→ **The problem**
Each entry below should be echoed exactly, with pictures omitted.

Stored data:
⟨

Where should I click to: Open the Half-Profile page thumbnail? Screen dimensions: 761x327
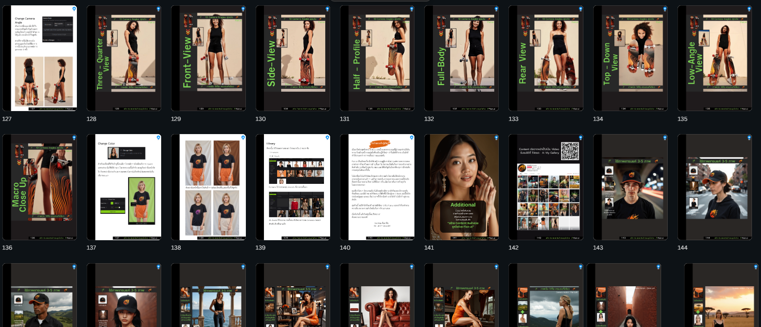point(377,58)
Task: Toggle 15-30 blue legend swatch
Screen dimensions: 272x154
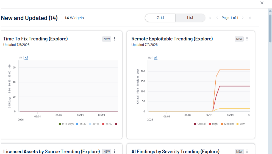Action: (77, 124)
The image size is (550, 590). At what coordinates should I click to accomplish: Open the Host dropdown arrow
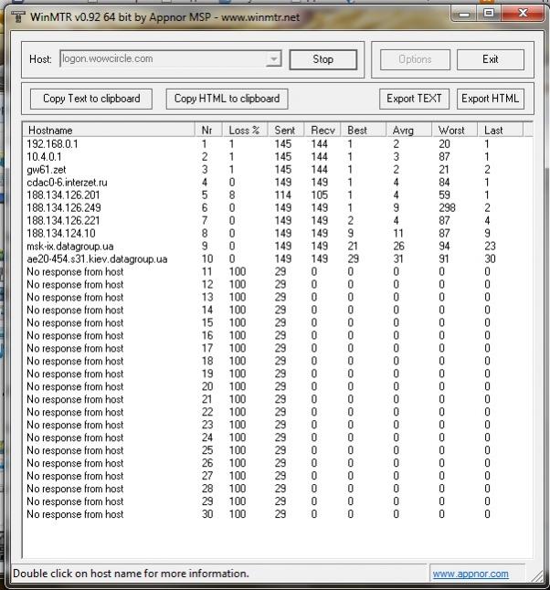(273, 59)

⟩

→ **Output**
Where should I click to: Open the Half-Profile page thumbnail? Screen dimensions: 761x327
point(377,58)
Task: Toggle 15-30 blue legend swatch
Screen dimensions: 272x154
Action: (77, 124)
The image size is (550, 590). At what coordinates should I click to accomplish: Open the Host dropdown arrow
(273, 59)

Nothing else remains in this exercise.